# Supplied material:

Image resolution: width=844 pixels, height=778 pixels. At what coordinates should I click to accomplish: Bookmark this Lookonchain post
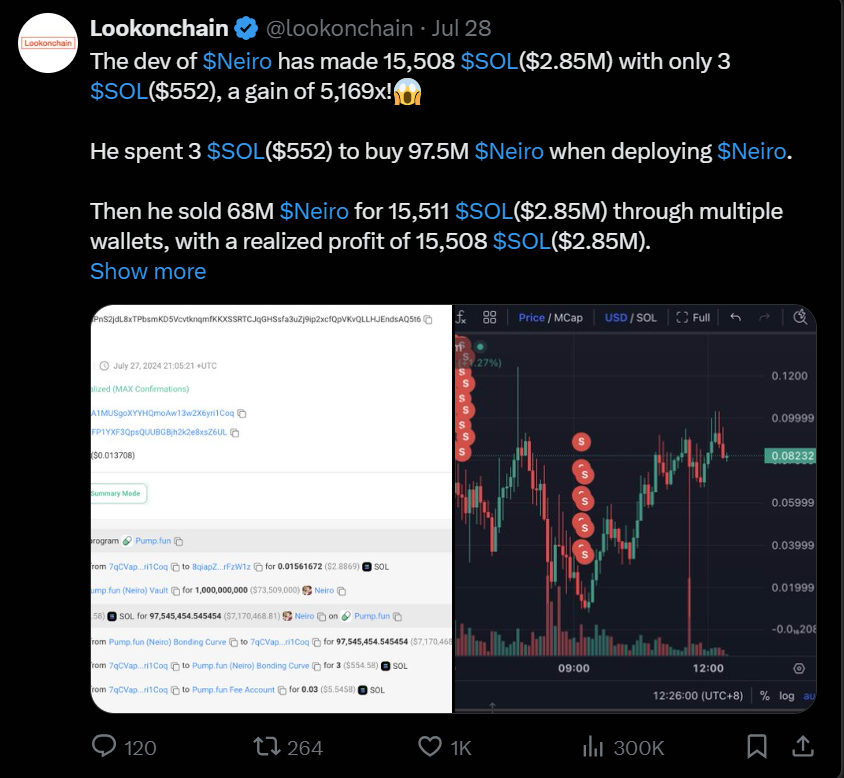coord(757,746)
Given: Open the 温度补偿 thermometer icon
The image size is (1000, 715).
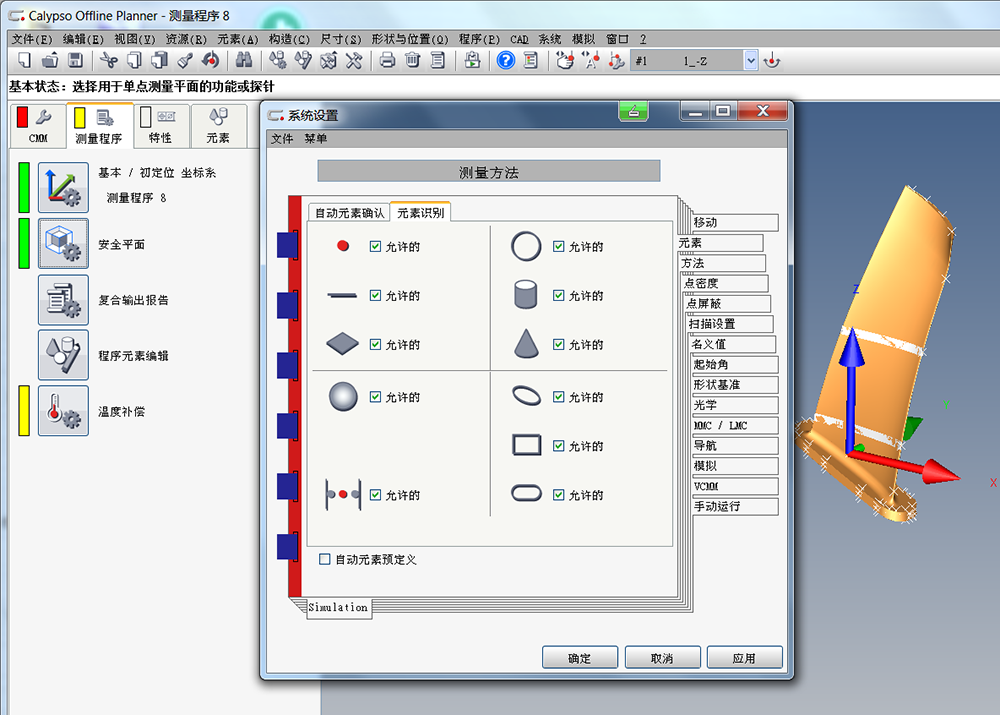Looking at the screenshot, I should [x=63, y=411].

# Task details:
Write the listing above out again exactly, dropping each image.

# Answer below:
Image resolution: width=844 pixels, height=778 pixels. At what coordinates should I click to accomplish: Bookmark this Lookonchain post
coord(757,746)
Given: Open the 温度补偿 thermometer icon
The image size is (1000, 715).
Looking at the screenshot, I should [x=63, y=411].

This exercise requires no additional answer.